EXERCISE MATERIALS below:

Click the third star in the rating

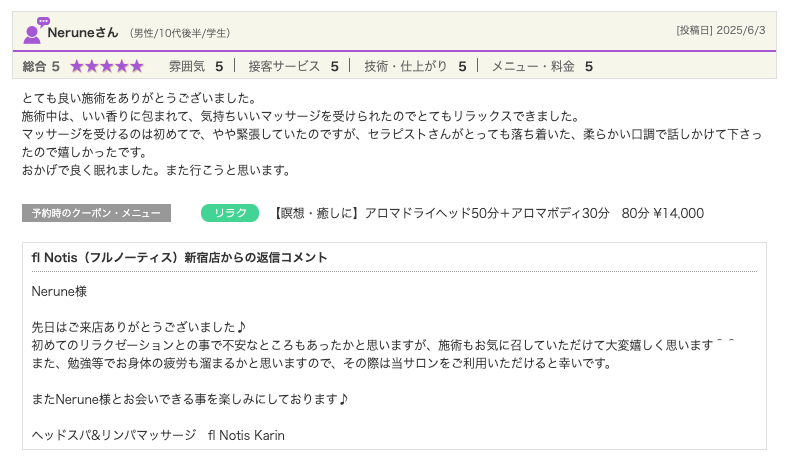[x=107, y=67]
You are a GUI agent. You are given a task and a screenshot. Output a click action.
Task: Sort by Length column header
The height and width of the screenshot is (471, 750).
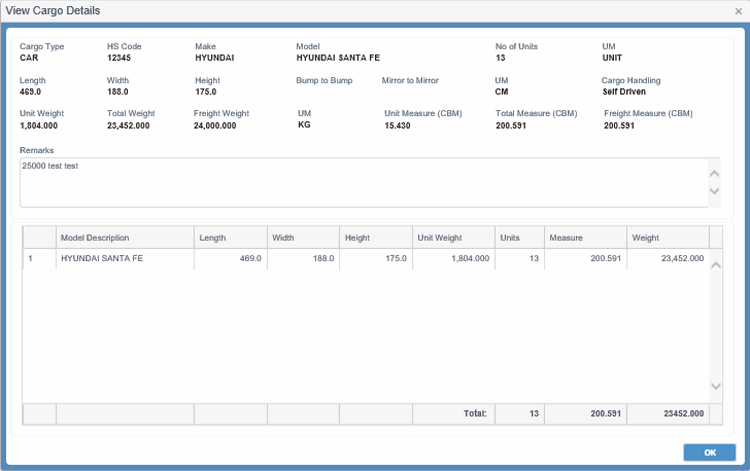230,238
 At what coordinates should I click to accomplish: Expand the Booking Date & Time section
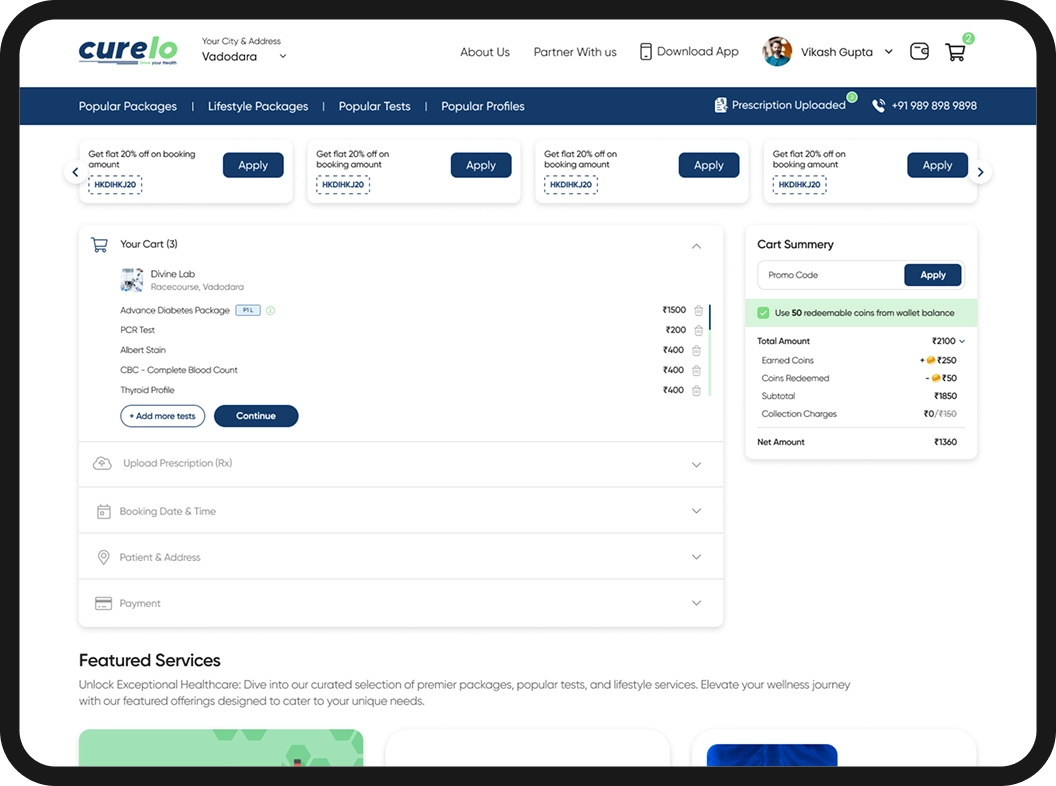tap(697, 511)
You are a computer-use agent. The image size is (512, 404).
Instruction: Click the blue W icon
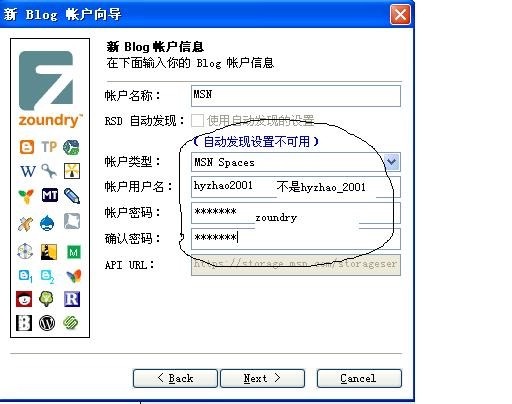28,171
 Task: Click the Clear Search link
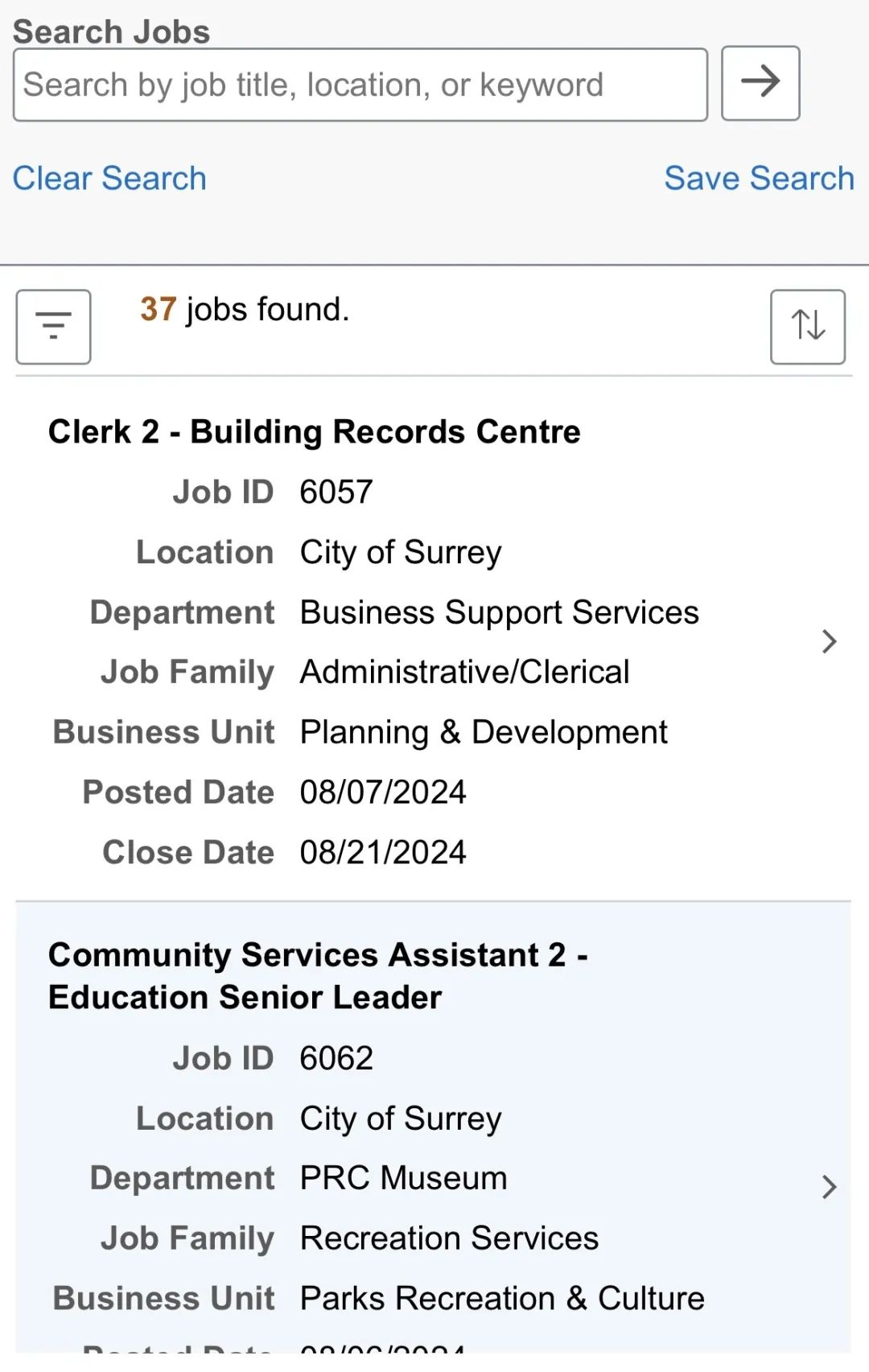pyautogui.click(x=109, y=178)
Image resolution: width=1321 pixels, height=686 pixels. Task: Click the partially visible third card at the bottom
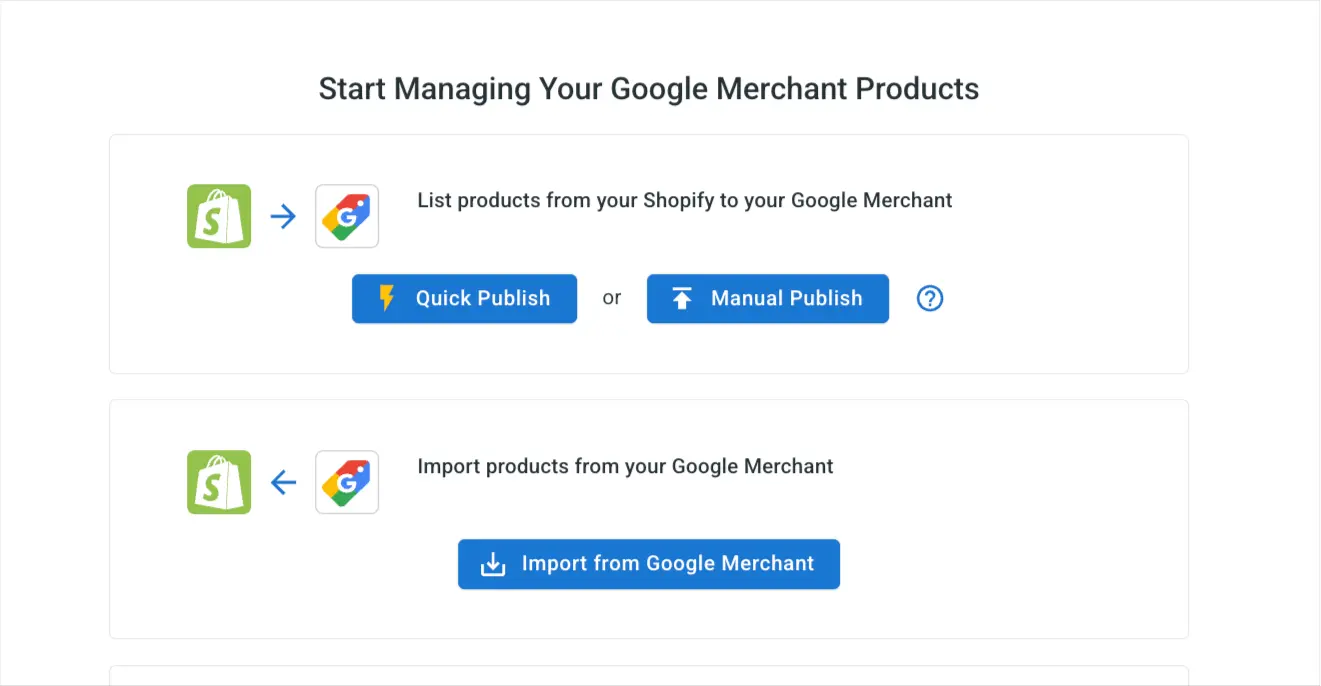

End of EXERCISE MATERIALS.

PROMPT:
Could you filter the entries above for lines holding the string "agent" and copy them?

TASK OUTPUT:
You are a GUI agent. You are given a task and a screenshot. Output a click action.
You are a computer-use agent. The image size is (512, 404).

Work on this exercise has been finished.